## begin Records provided

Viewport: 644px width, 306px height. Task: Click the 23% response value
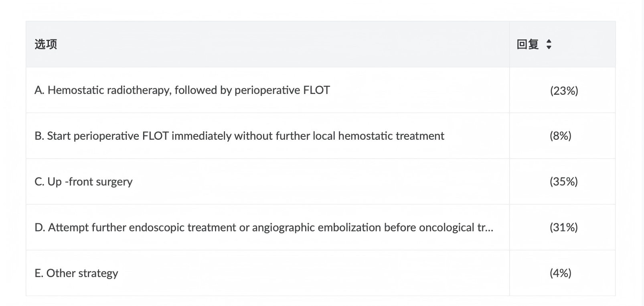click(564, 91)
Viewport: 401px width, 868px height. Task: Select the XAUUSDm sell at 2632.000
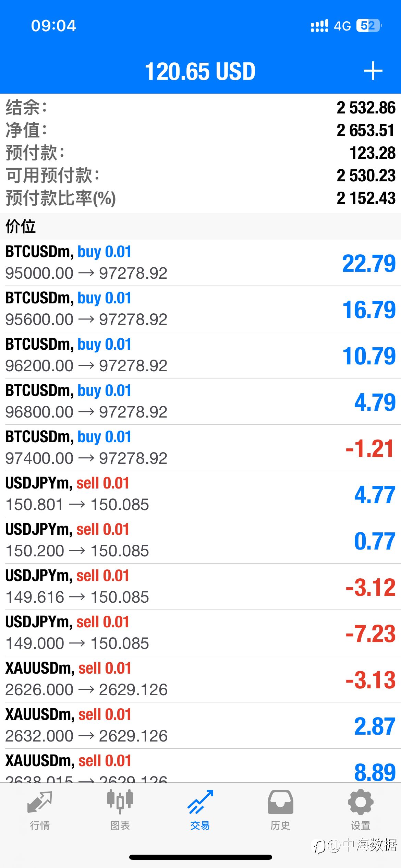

## end Records provided
## begin Records provided

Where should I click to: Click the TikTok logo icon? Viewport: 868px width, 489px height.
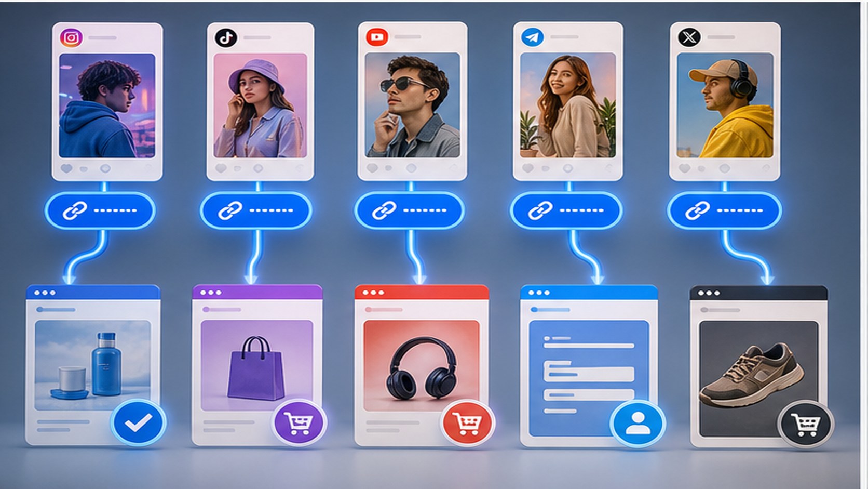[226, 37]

## end Records provided

Output the rows starting at the line containing "Viewport: 644px width, 306px" and ending at the line containing "Viewport: 401px width, 868px", both lines included, reproducing them verbatim. Omit the pictures.

Viewport: 644px width, 306px height. Task: Click the 23% response value
click(564, 91)
Viewport: 401px width, 868px height. Task: Select the XAUUSDm sell at 2632.000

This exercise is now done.